How Quickly Everything We Have Treasured Disappears

Ephemera: something of no lasting significance; paper items that were meant to be discarded after use; lasting one day only. – Webster’s College Dictionary
The word ephemera was used by the ancient Greeks, and somehow lexicographers have managed to keep the meaning of the word alive for millennia.
The word came to me as I was de-cluttering two decade’s worth of workshop notes, handouts from conferences, brochures from my favorite teaching venues. Letting go of reams and reams of memories, of identity. And even though the papers themselves could be considered ephemeral, the people, the relationships, the ideas that shaped me and my offerings of wisdom and insight, -could all of us, all that we created and shared, also be ephemeral? Deep poignancy as I reflected on which people were still in my life today, or not, which people were still alive on the planet today, or not. Which insights and practices of psychology or spiritual practice are still considered de rigueur, which no longer.
(And, of course, it occurred to me that, in the very longest view, eventually everything in existence is ephemeral, no thing or phenomena will ever last forever; that’s the existential nature of reality. Whoa!)
Simultaneously, I’ve been reading the wonderful The Dictionary of Lost Wordsby Pip Williams, a fictionalized history of the first edition of Oxford English Dictionary. The facts of the 40 years it took to complete the dictionary are true and documented enough. The author has added tracing the fictional life of Esme Nicoll, the daughter of one of the real-life editors, to comment on the ephemera of women’s roles in the dictionary, or the mention of women’s roles in anything else that ever happens in history.
(I read in a recent Guardian Weekly that while women have accounted for 50% of the population throughout human history, they are accounted for in only .5% of recorded history. Another whoa!)
Also simultaneously, while waiting at the car repair shop, I began reading articles in the September-October 2023 issue of Smithsonian magazine, about the recovery of musical compositions written by prisoners in the Terezin concentration camp in World War II; haunting music written by brilliant European composers, some of whom survived the camp, most of whom were killed in Auschwitz. Mark Ludwig, a violinist himself with the Boston Symphony Orchestra, spent decades researching obscure archives and interviewing survivors or their families, eventually having the music played at the Boston Symphony Hall by pianist and camp survivor George Horner and cellist Yo-Yo Ma. The music, the composers, rescued from ephemerality.

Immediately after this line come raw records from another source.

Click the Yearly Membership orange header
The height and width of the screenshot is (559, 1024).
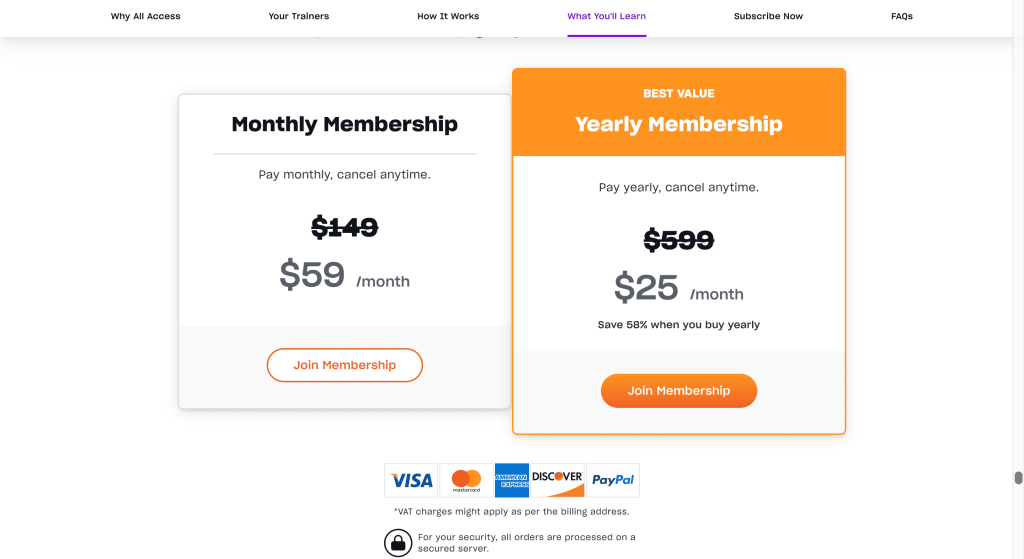click(679, 112)
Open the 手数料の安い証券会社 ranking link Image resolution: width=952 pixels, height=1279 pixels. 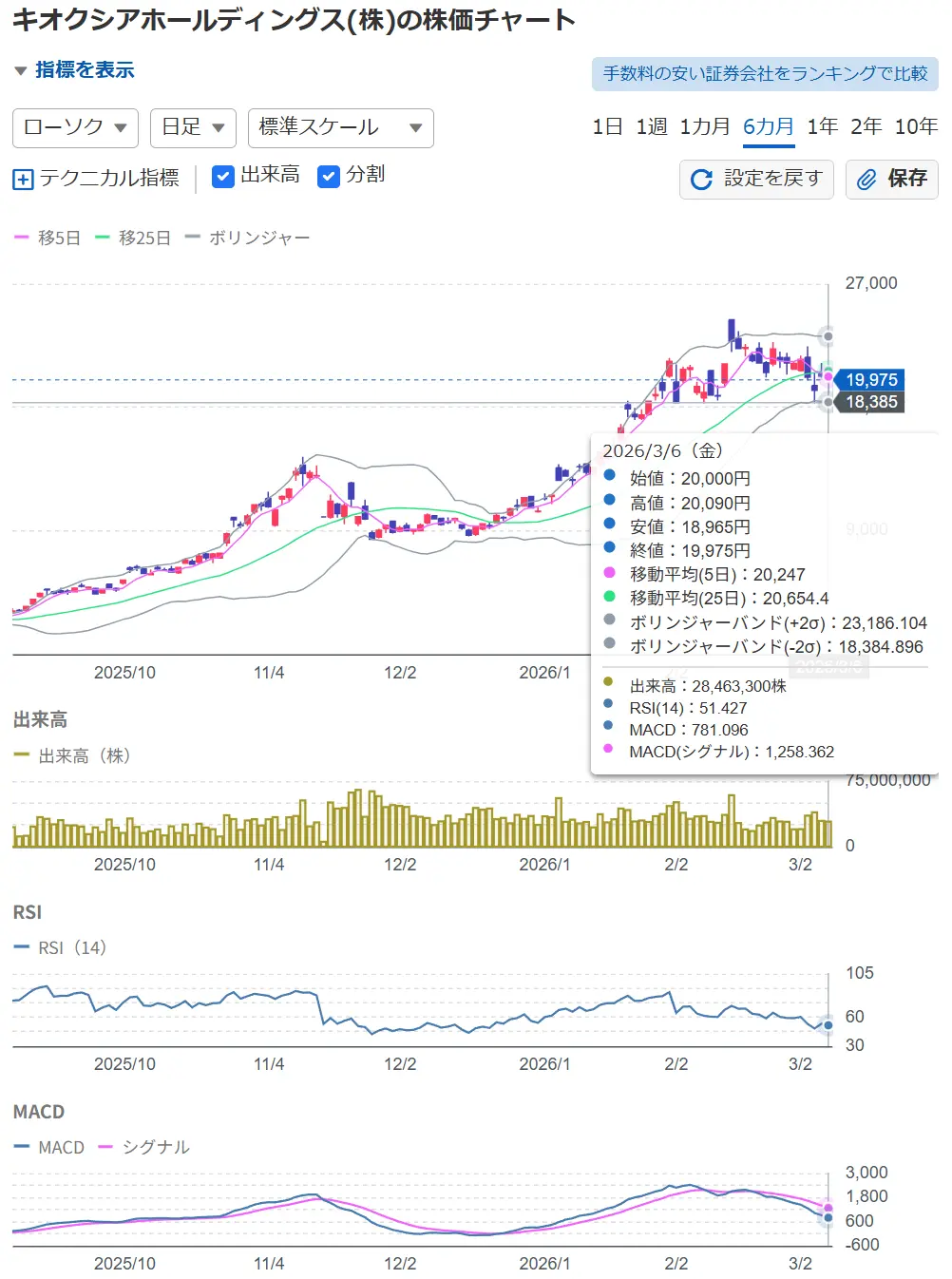coord(765,74)
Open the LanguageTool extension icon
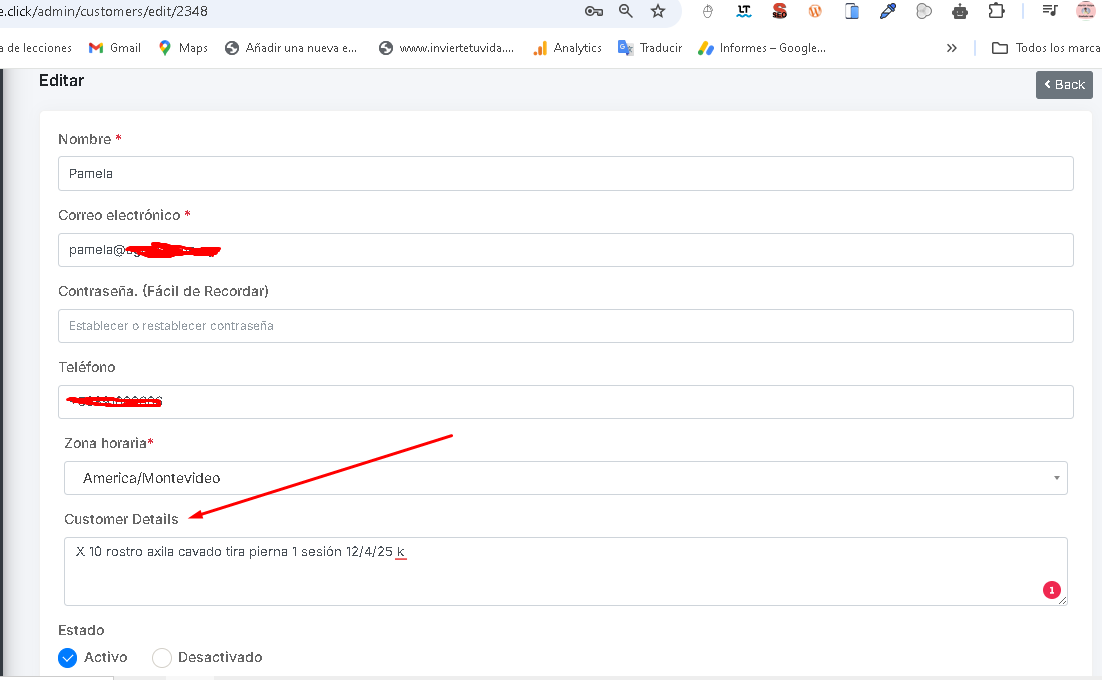 (743, 11)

Another article about “the gift” in 1847 from members of the Choctaw people imprisoned on a reservation in Oklahoma to peasants in Ireland suffering from the Great [Potato] Famine. One colonized people responding to the needs of another, then lost in history until Dan Mullen, director of the Great Famine project in Ireland, read one sentence in a book and another sentence in an Arkansas newspaper describing the donation of money from the Choctaw to the Irish during the famine. He publicized the gift on the Irish national broadcasting service. Since then, 175 years later, there have been cultural and educational exchanges, and during the pandemic, a gift of $2 million dollars to the Native American Relief Fund from the Irish people. “Repaying an Irish debt for kindness shown to Ireland.”
Realizing, reflecting on, experiencing the reality of ephemerality is a skillful and essential practice for navigating the poignancy of life. At any age – the loss of a best friend in elementary school, the loss of a championship in high school, the loss of a promotion in our mid-20’s, the loss of a sense of direction in our 30’s or 40’s, the loss of vision for saving the world from catastrophe in our 50’s or beyond.
I’ve been sorting and recycling the ephemera of my professional life mostly at the picnic table in my garden. More and more deeply recognizing, practicing – the glorious “Mediterranean” weather, the butterflies, the flowers, the clouds companioning the honoring and steady letting go of so much of a lifetime, all “perfect” now, in the luxury of the present moment; all exquisitely ephemeral – treasured even as they disappear.